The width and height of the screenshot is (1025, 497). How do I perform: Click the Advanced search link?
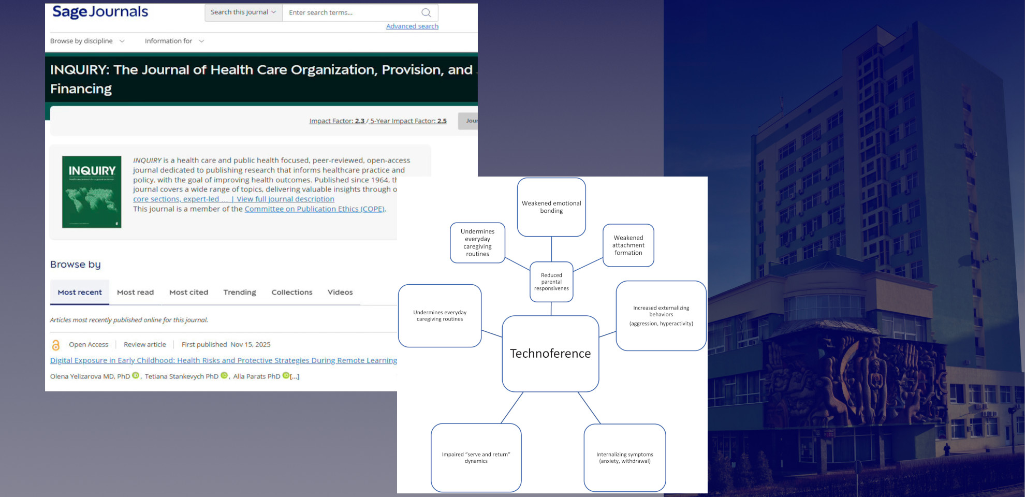coord(412,26)
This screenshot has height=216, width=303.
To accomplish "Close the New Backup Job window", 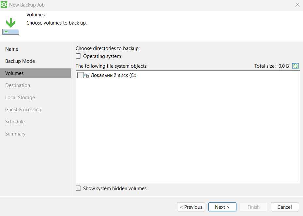I will tap(297, 5).
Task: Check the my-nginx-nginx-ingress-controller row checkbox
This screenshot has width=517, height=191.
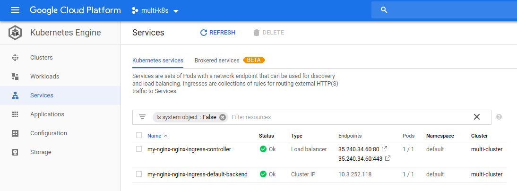Action: point(139,149)
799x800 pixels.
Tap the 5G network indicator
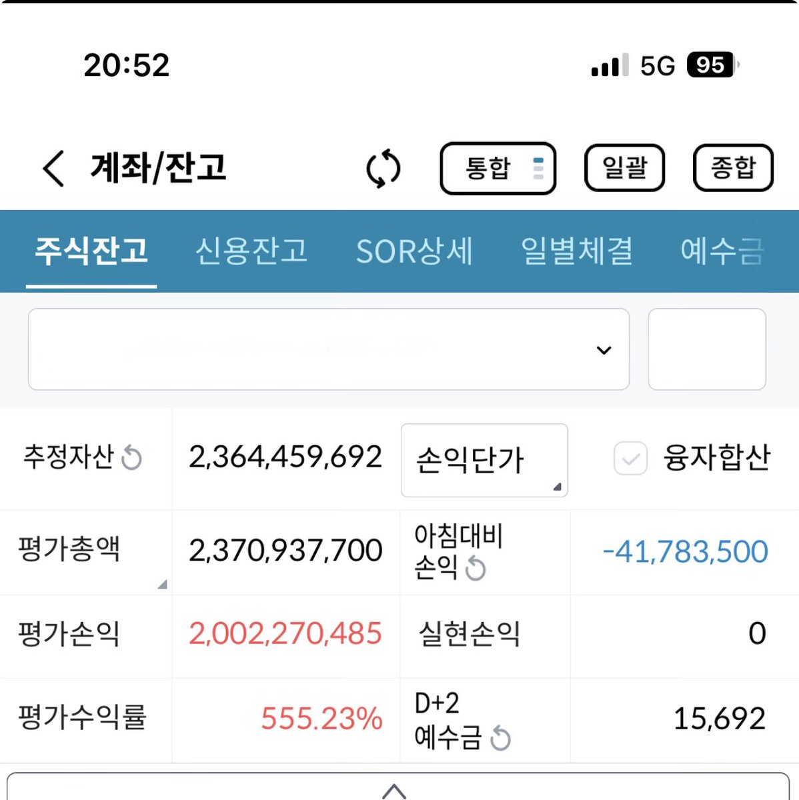pyautogui.click(x=658, y=64)
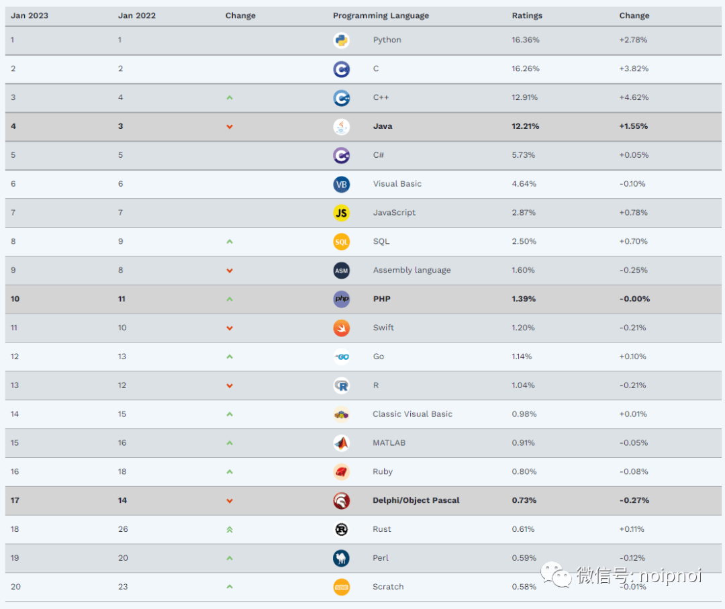Click the Perl camel icon
725x609 pixels.
point(342,558)
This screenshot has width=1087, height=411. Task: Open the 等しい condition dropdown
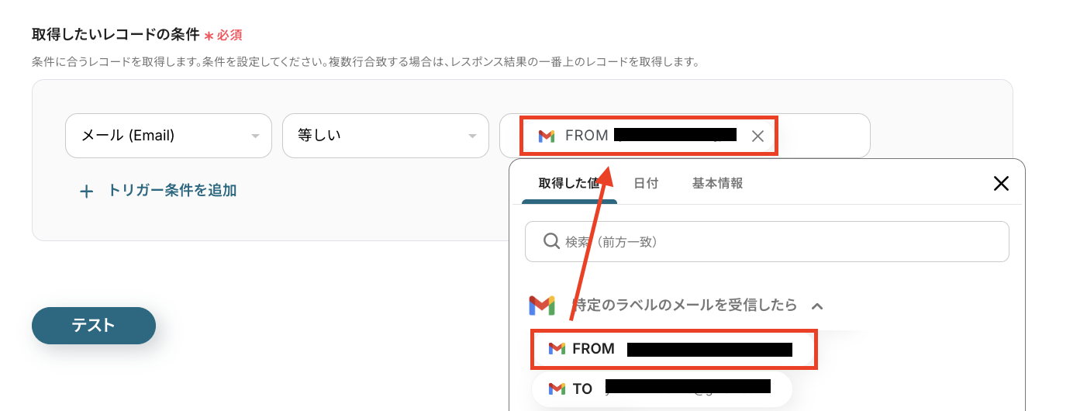click(385, 136)
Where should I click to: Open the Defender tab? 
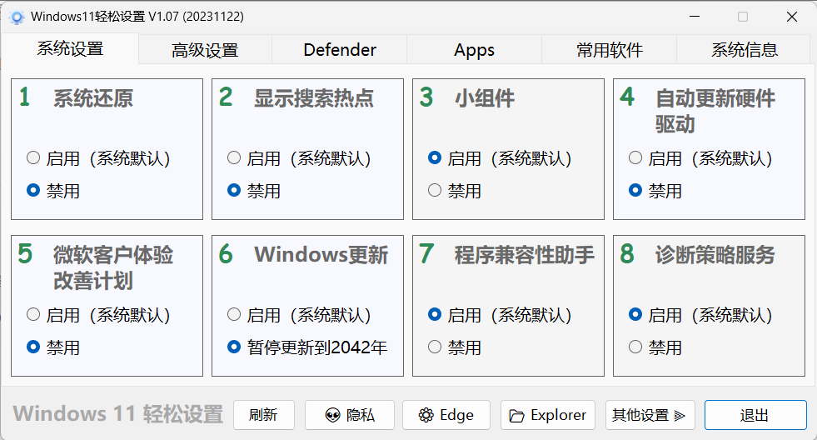coord(340,50)
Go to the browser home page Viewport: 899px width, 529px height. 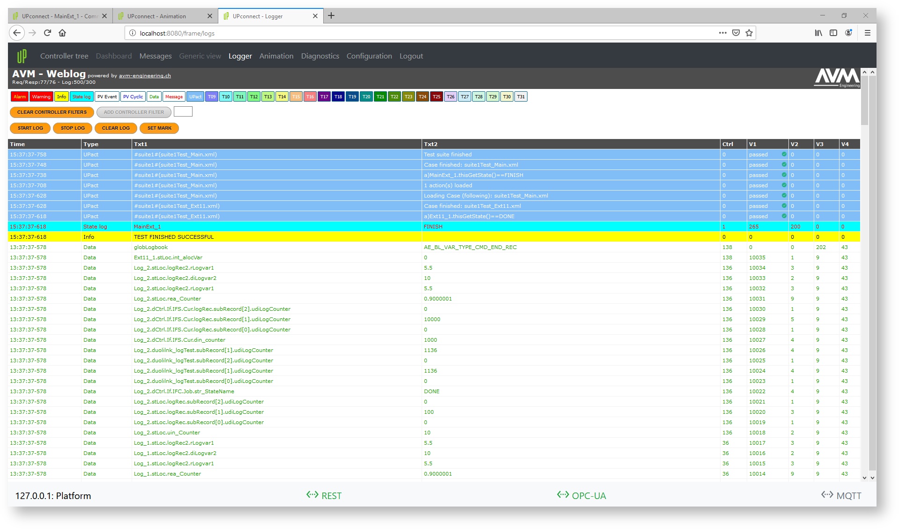tap(62, 33)
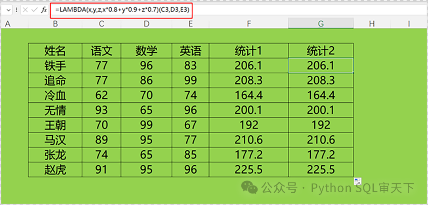Select column B header
Image resolution: width=428 pixels, height=205 pixels.
[55, 24]
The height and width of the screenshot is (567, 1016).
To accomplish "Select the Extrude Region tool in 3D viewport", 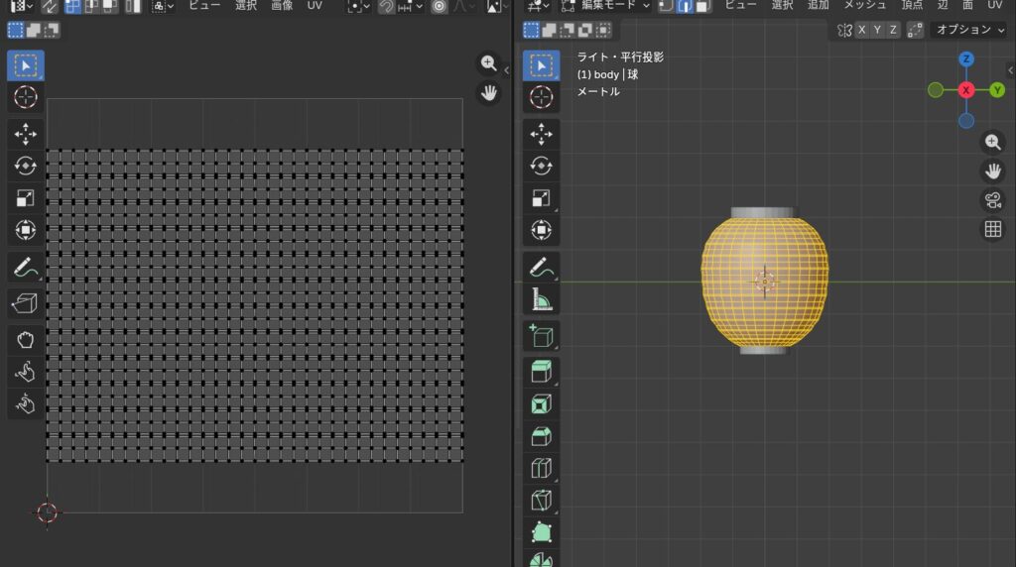I will tap(541, 372).
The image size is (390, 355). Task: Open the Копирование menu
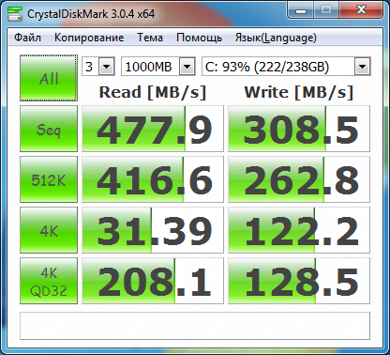[89, 38]
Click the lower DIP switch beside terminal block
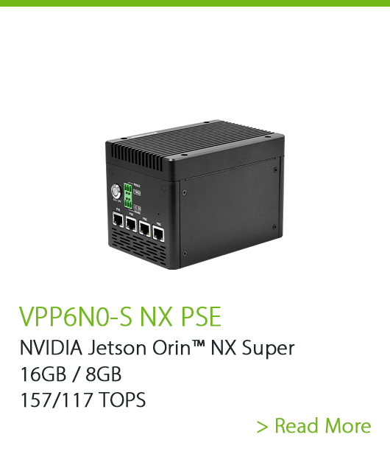 (138, 208)
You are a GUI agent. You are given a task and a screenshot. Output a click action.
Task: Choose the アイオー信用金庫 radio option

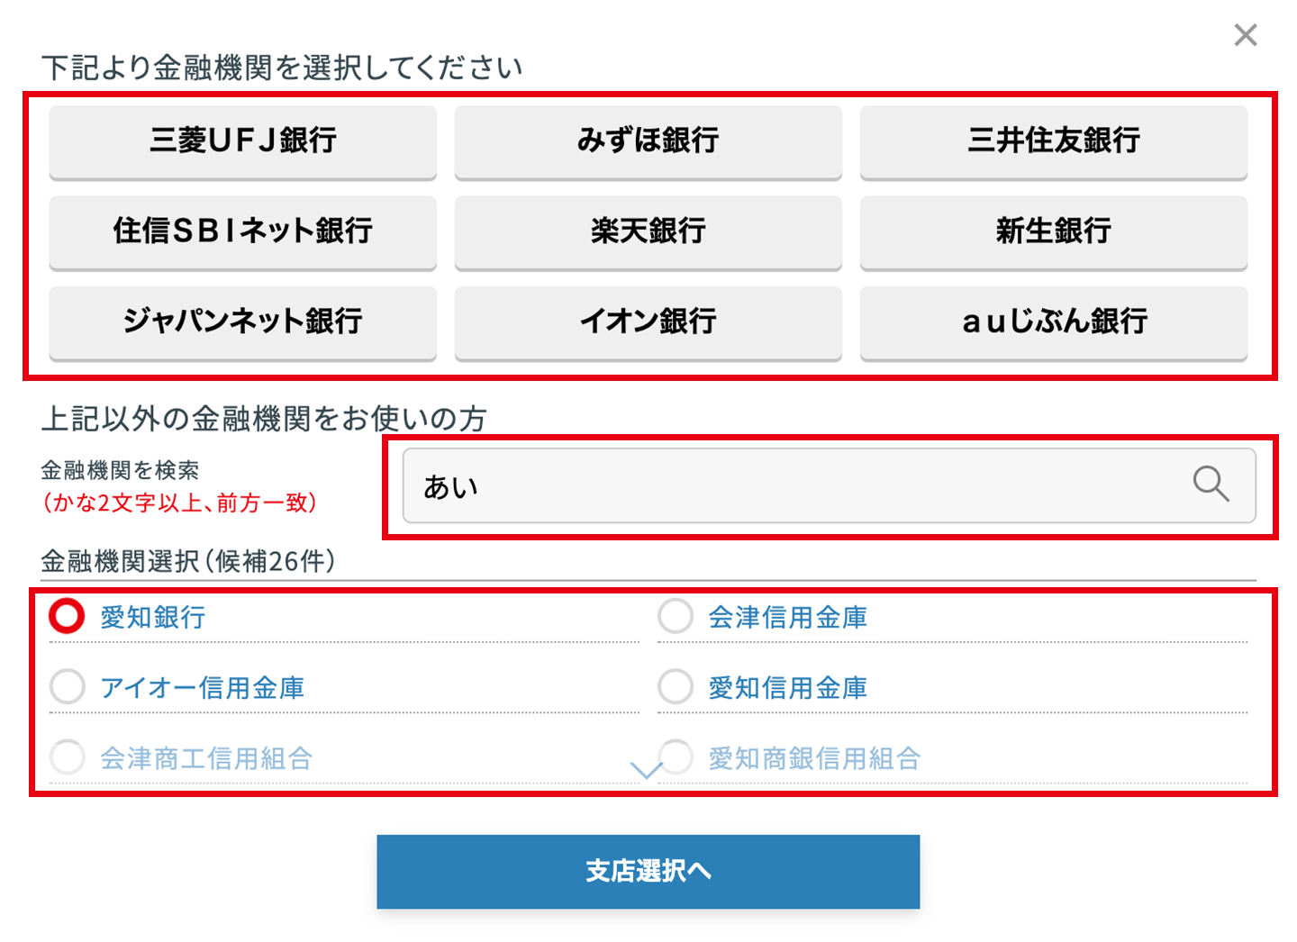point(68,687)
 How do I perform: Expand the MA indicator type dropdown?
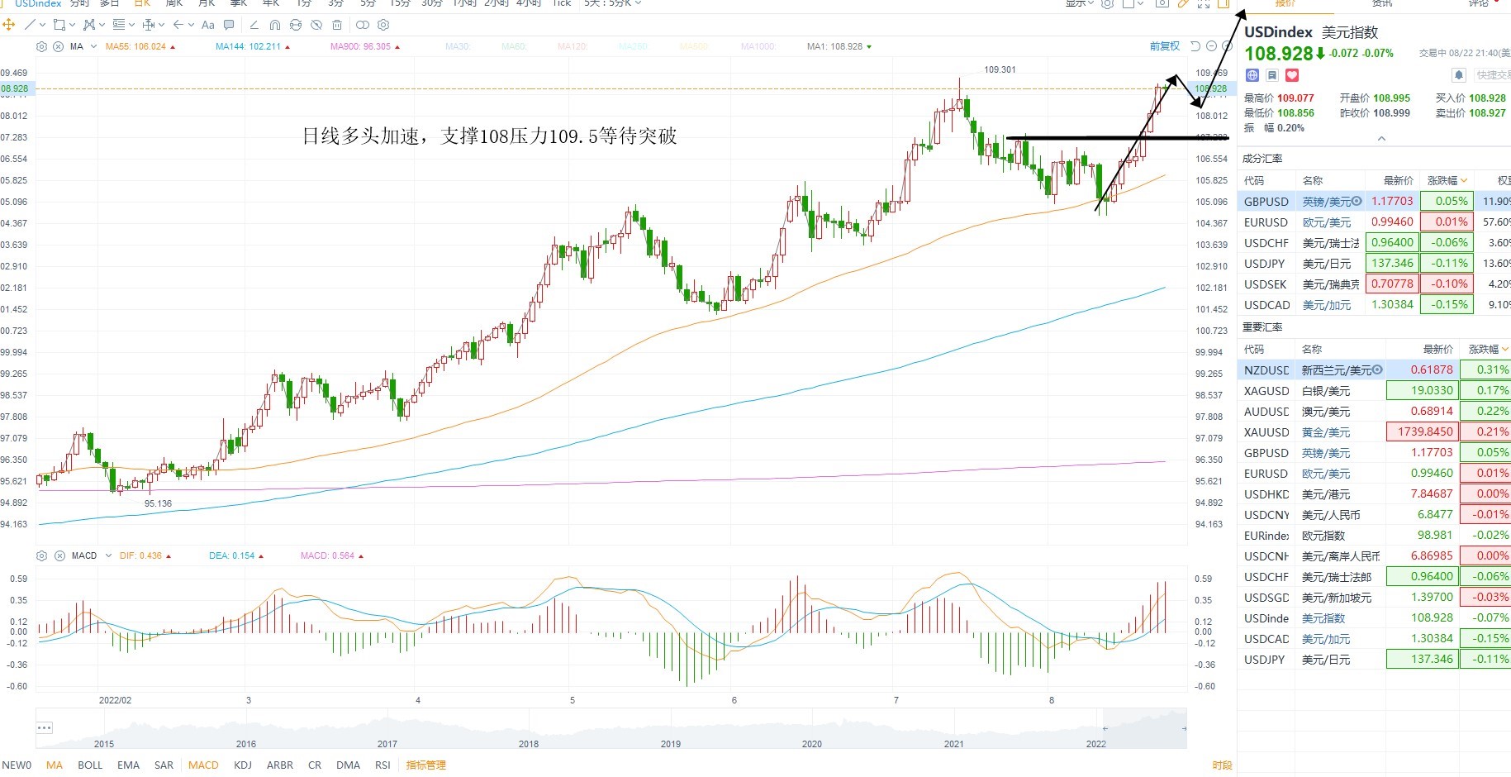click(93, 46)
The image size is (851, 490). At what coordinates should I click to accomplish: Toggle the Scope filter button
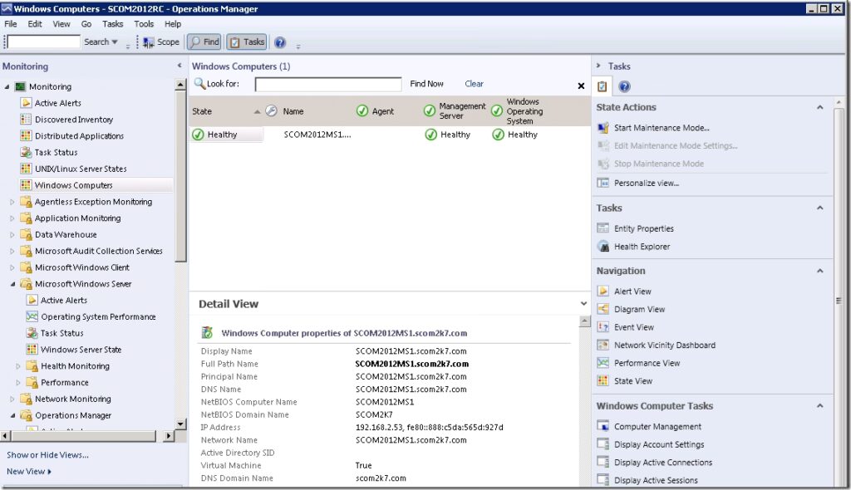(x=161, y=42)
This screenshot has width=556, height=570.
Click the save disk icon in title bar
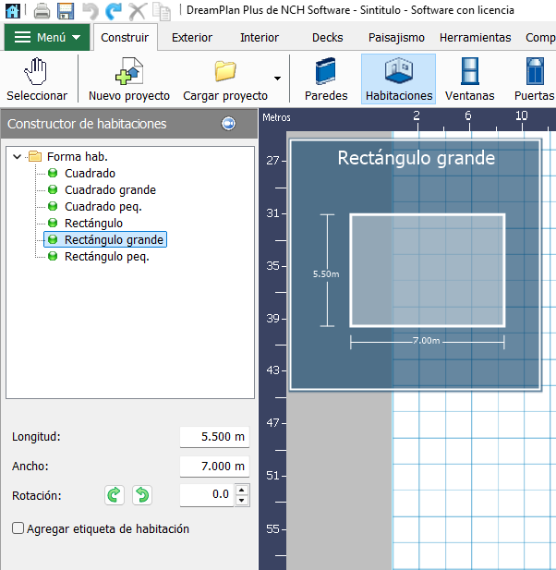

- - - -

# Directions
Go to the line with "How do I perform: Expand" in the entries above. Reproduce that line and each one after it to the end, exactly and without the pictures.

# Result for this exercise
 How do I perform: Expand the MA indicator type dropdown?
click(93, 46)
The image size is (851, 490). At what coordinates should I click to accomplish: Toggle the Scope filter button
(x=161, y=42)
This screenshot has width=556, height=570.
Click the save disk icon in title bar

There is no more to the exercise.